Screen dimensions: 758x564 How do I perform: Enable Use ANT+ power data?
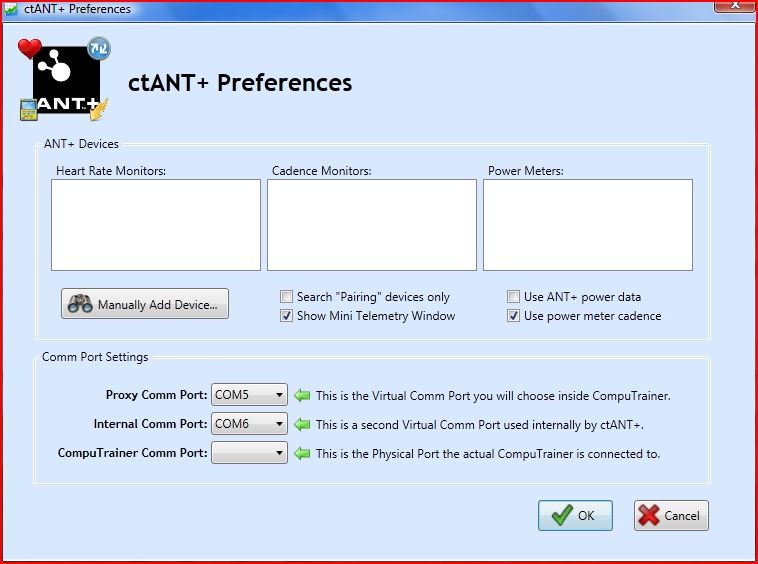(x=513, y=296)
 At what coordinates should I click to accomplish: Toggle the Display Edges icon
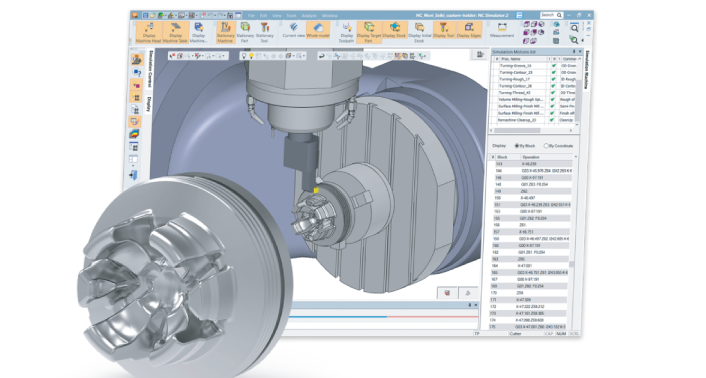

------------------------------------------------------------

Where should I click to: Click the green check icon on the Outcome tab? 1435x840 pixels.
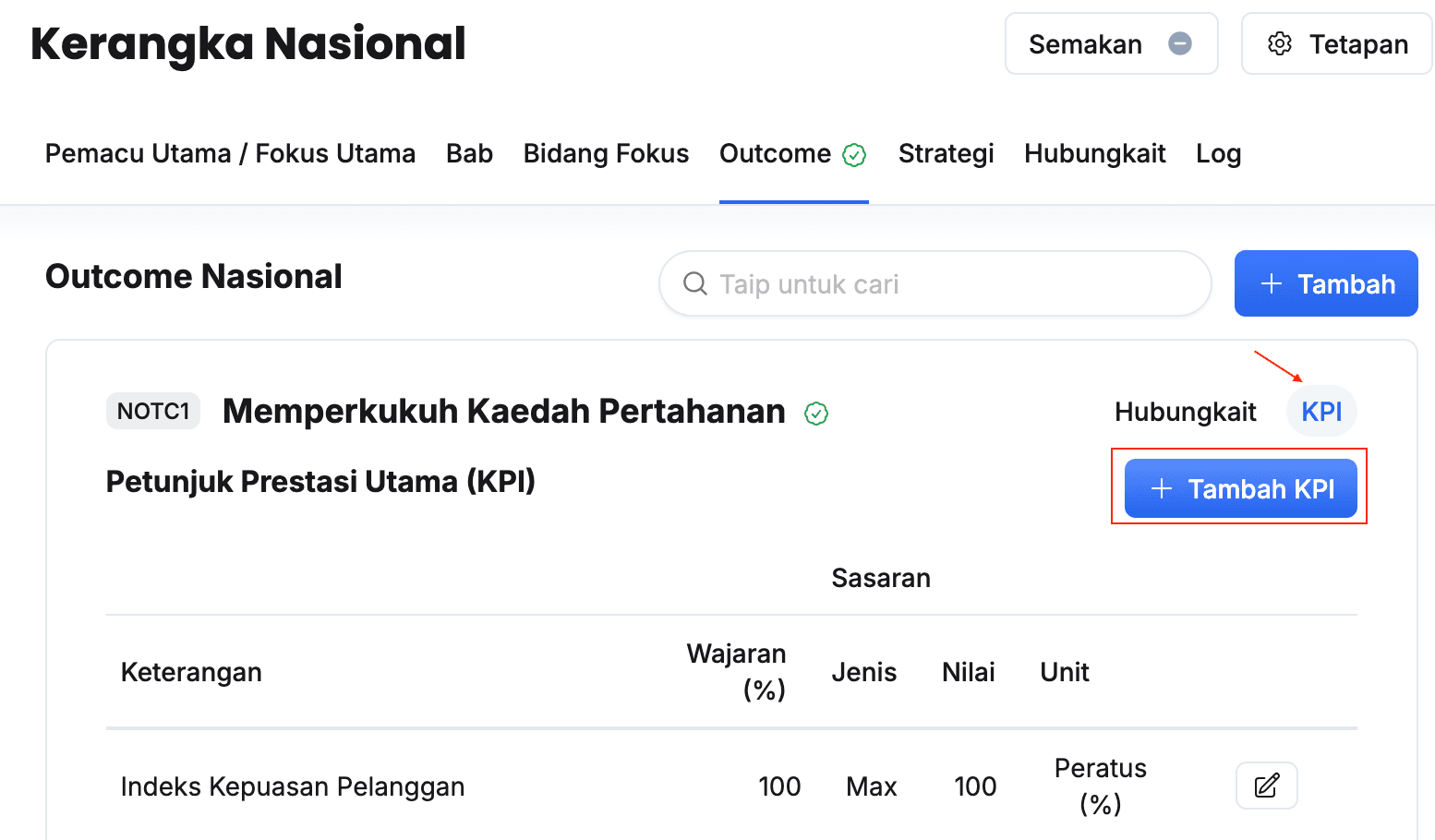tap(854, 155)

------------------------------------------------------------

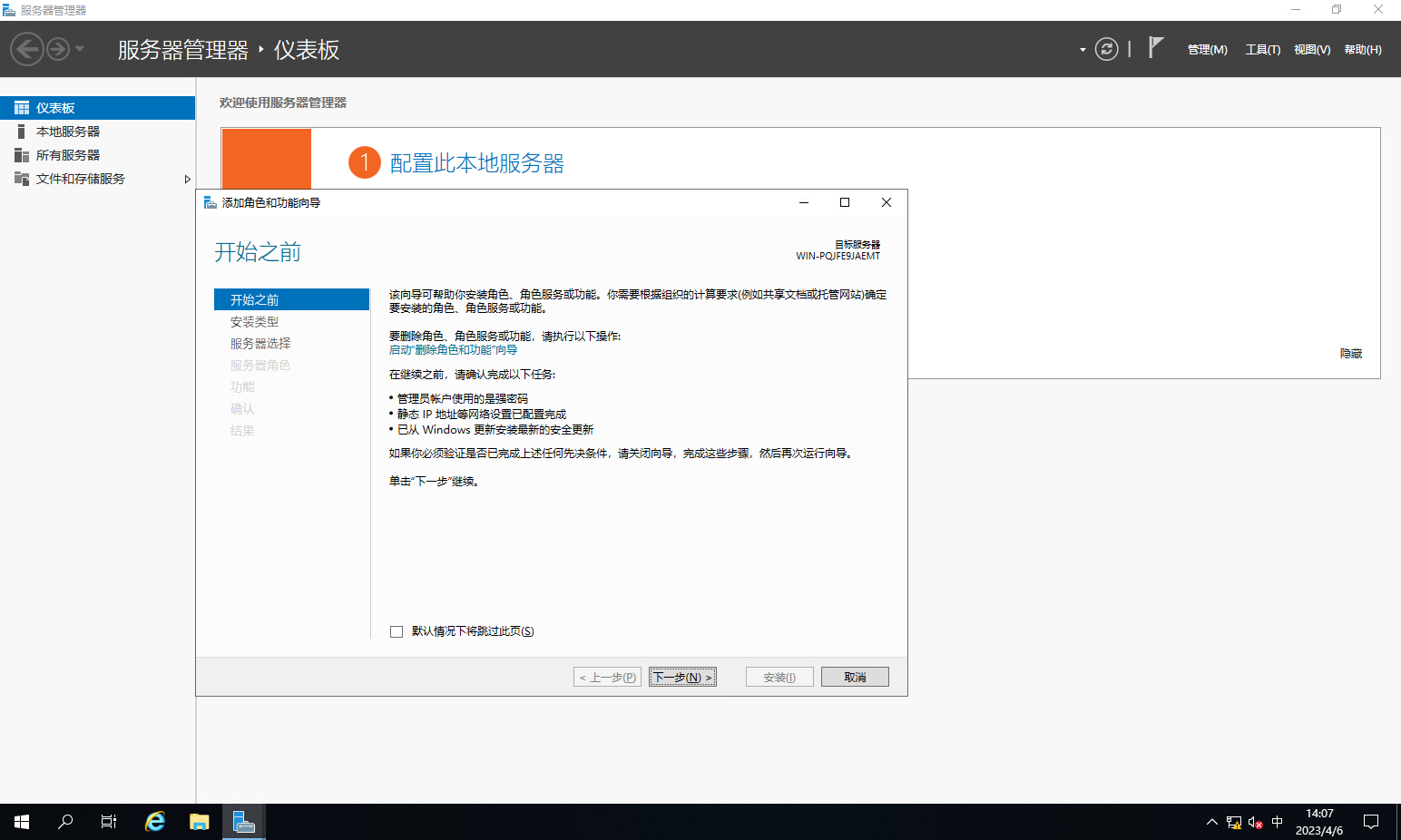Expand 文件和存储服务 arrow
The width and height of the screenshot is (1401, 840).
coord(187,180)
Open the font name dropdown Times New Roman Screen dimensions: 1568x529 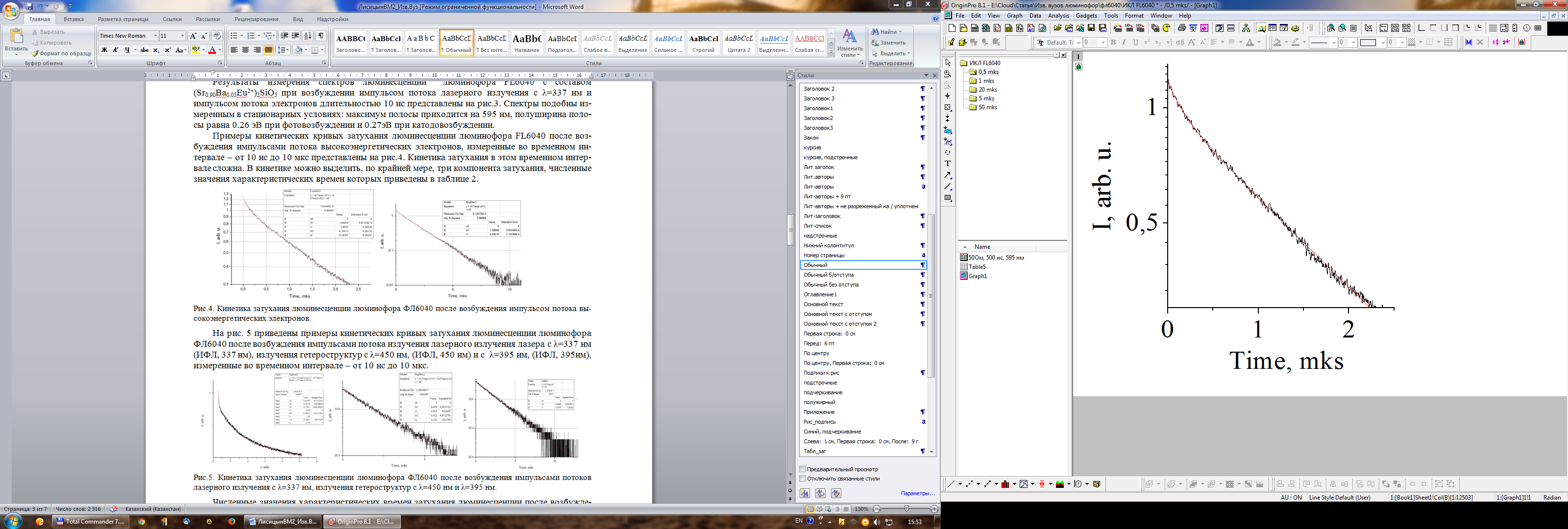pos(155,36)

------------------------------------------------------------

REQUIRED ACTION: Your copy should hold the lines from the one with "Screen dimensions: 758x564" up to and including the one with "At what coordinates", exactly as in the data above, and no pictures.

YOUR SOLUTION:
Screen dimensions: 758x564 How do I perform: Enable Use ANT+ power data?
(x=513, y=296)
 At what coordinates should I click to accomplish: Toggle the Display Edges icon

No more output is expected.